Lifecycle marketing is about delivering the right message, at the right time, through the right channel (text message, email, phone call, printed mailer, invitation). It's about helping a customer learn to use a new product or service and helping them to prevent problems. It's about recommending relevant information, products and services and troubleshooting problems. It's marketing that considers the 360 degree customer experience: pre-sales, sales and post-sales support.
Lifecycle marketing uses software tools and smart people to replicate the experience a customer might have had long ago at a small town general store where the owner knew the customer personally and helped them with relevant information, tips and recommendations throughout their lifetime.

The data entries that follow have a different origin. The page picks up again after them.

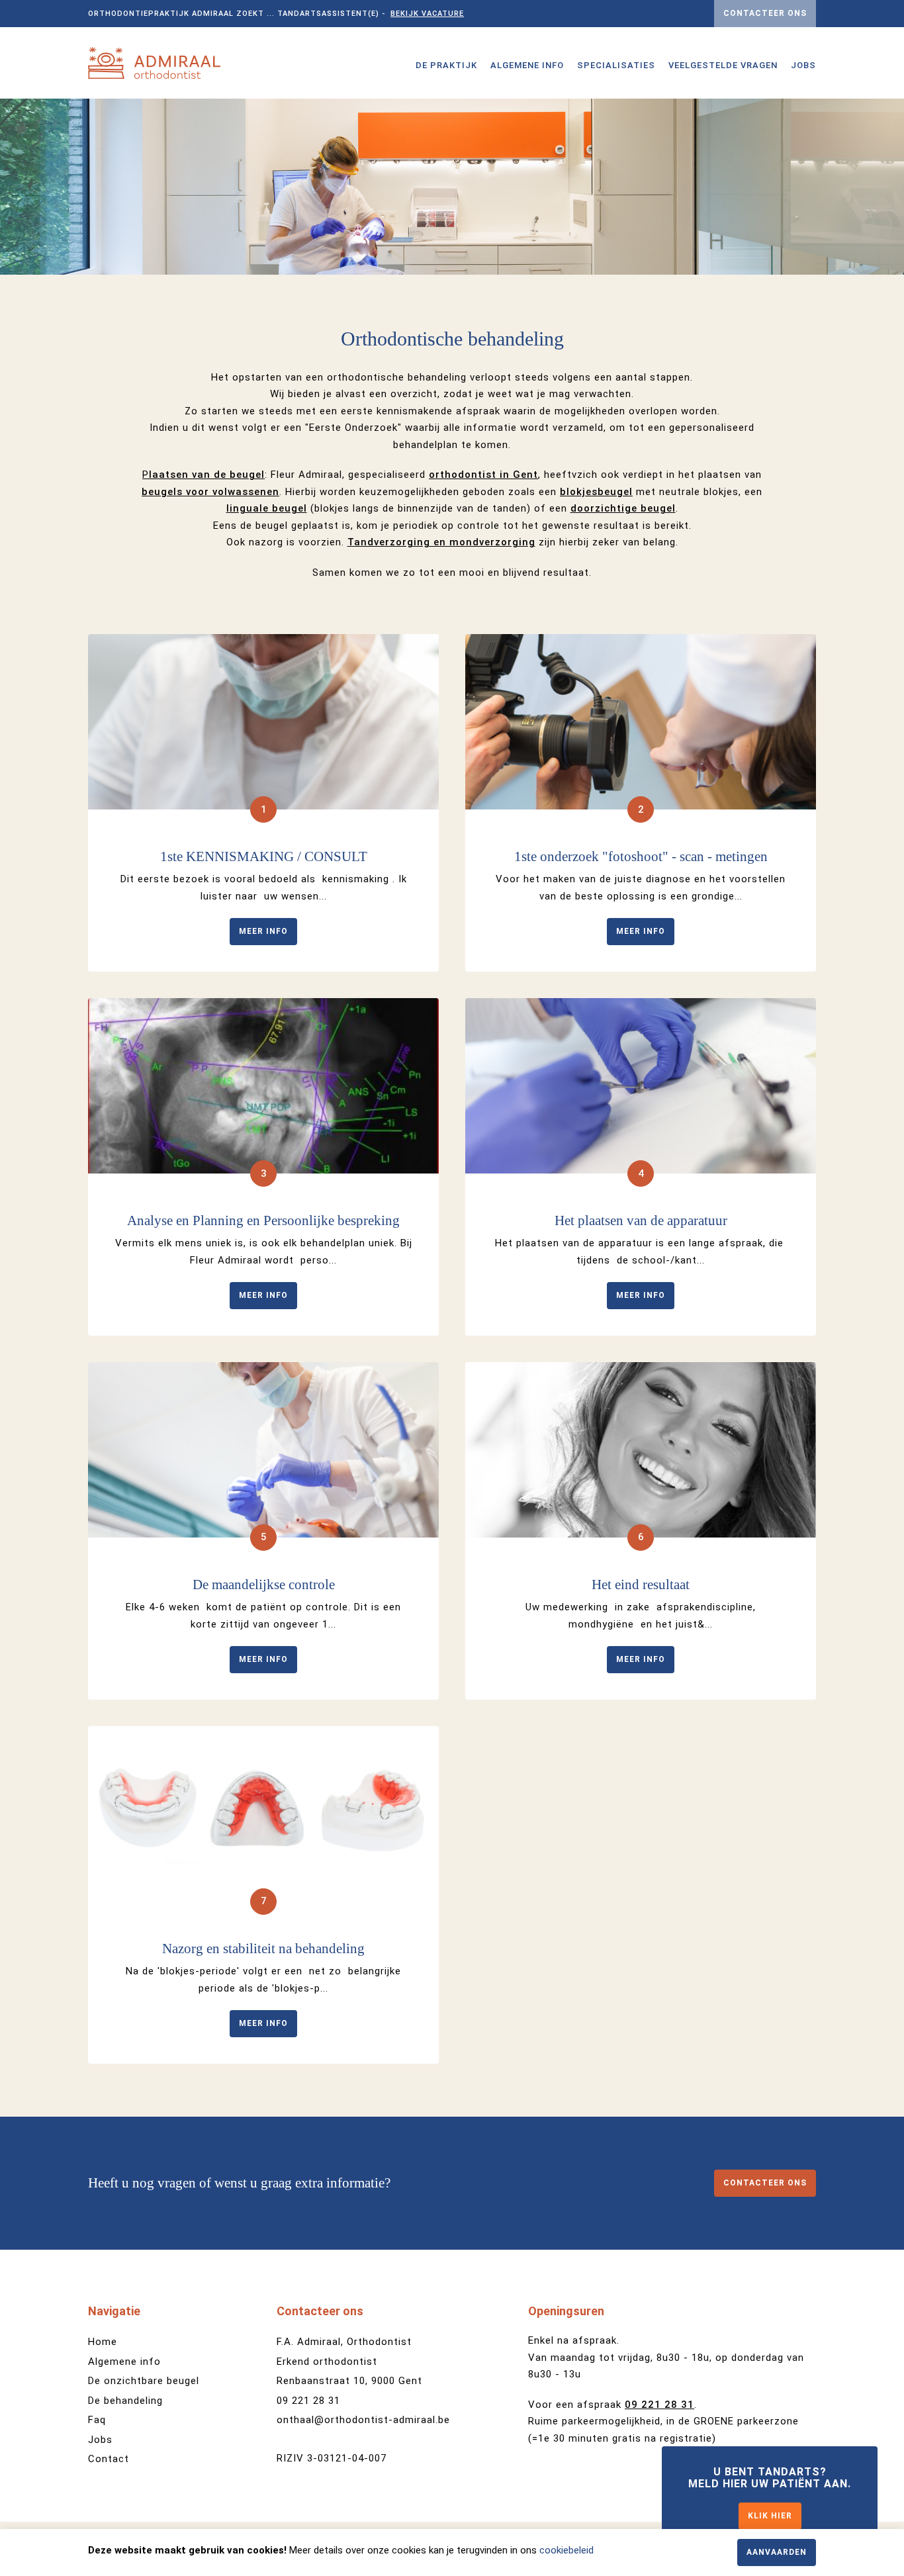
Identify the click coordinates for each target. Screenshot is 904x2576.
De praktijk (446, 65)
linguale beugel (266, 508)
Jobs (803, 65)
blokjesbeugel (596, 492)
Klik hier (770, 2515)
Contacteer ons (765, 13)
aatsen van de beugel (207, 475)
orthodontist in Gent (483, 475)
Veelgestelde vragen (723, 65)
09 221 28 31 (308, 2401)
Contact (108, 2459)
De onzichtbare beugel (143, 2381)
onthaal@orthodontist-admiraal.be (363, 2420)
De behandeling (125, 2401)
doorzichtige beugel (623, 508)
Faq (97, 2420)
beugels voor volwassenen (210, 492)
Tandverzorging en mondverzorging (441, 542)
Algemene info (527, 65)
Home (102, 2342)
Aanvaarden (776, 2552)
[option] (452, 187)
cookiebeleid (566, 2550)
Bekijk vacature (427, 13)
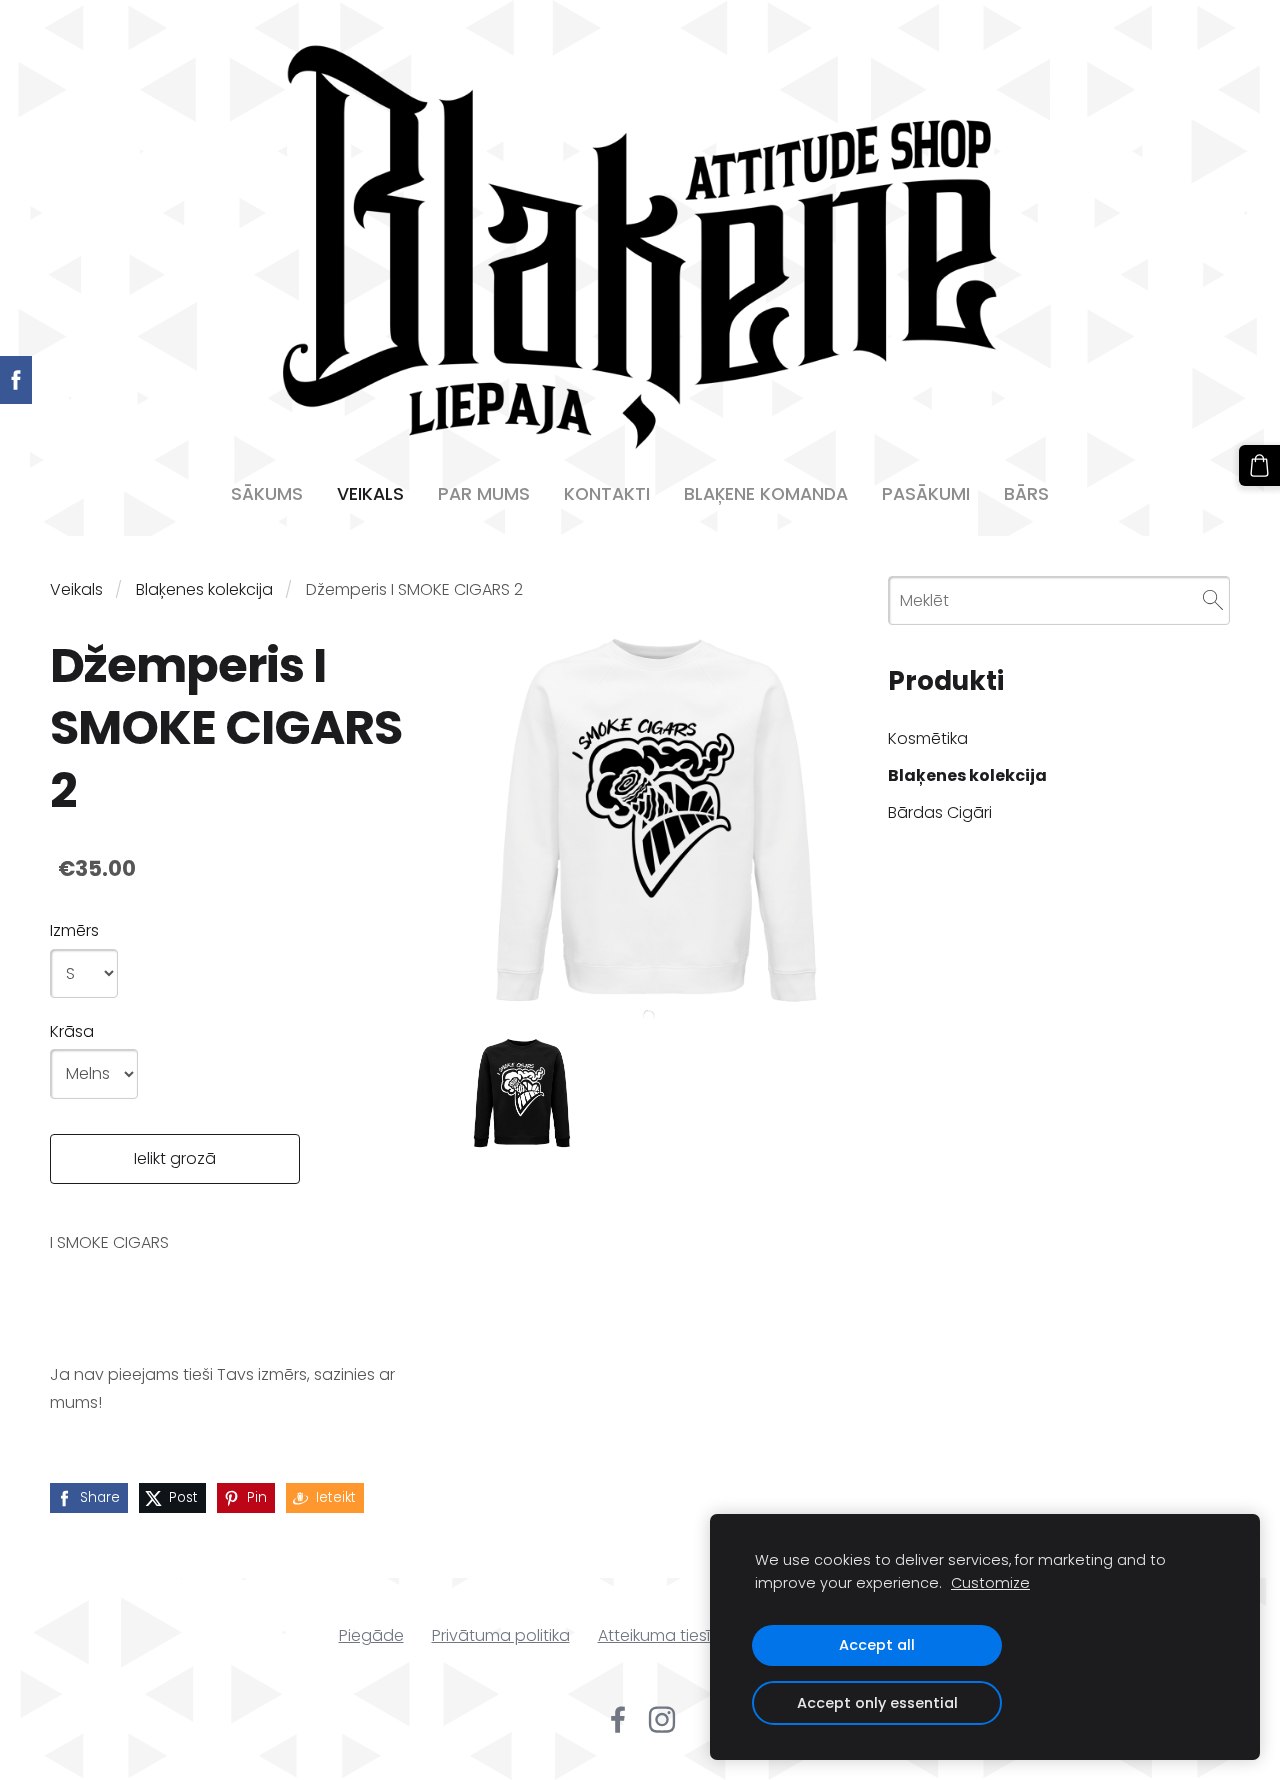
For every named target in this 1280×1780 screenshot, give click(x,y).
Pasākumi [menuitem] (926, 494)
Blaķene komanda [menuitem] (766, 494)
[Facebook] (618, 1719)
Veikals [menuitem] (370, 494)
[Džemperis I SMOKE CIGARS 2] (522, 1095)
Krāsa (72, 1031)
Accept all (877, 1645)
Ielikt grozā (175, 1158)
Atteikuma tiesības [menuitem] (669, 1635)
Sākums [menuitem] (267, 494)
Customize (990, 1583)
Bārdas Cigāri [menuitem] (940, 812)
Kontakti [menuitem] (607, 494)
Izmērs (74, 930)
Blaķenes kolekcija (204, 589)
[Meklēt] (1213, 600)
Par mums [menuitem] (484, 494)
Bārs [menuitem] (1026, 494)
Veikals (76, 589)
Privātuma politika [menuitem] (501, 1635)
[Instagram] (662, 1719)
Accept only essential (877, 1703)
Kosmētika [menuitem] (928, 738)
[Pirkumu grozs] (1259, 465)
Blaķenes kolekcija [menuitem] (967, 775)
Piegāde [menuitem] (371, 1635)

Lifecycle marketing to consumers is generally "reminder marketing" to get people to repurchase and to create awareness about new relevant new products or services. It’s also used to increase customer use of and satisfaction with a product or service.
For B2B marketers, lifecycle marketing is typically developed to increase renewal or repurchase rates or to increase customer/client spending or reduce pre/post sales costs.
What's involved to make lifecycle marketing work? A shift in thinking from "run a campaign" through mass marketing to more personalized 1:1 marketing enabled by technology.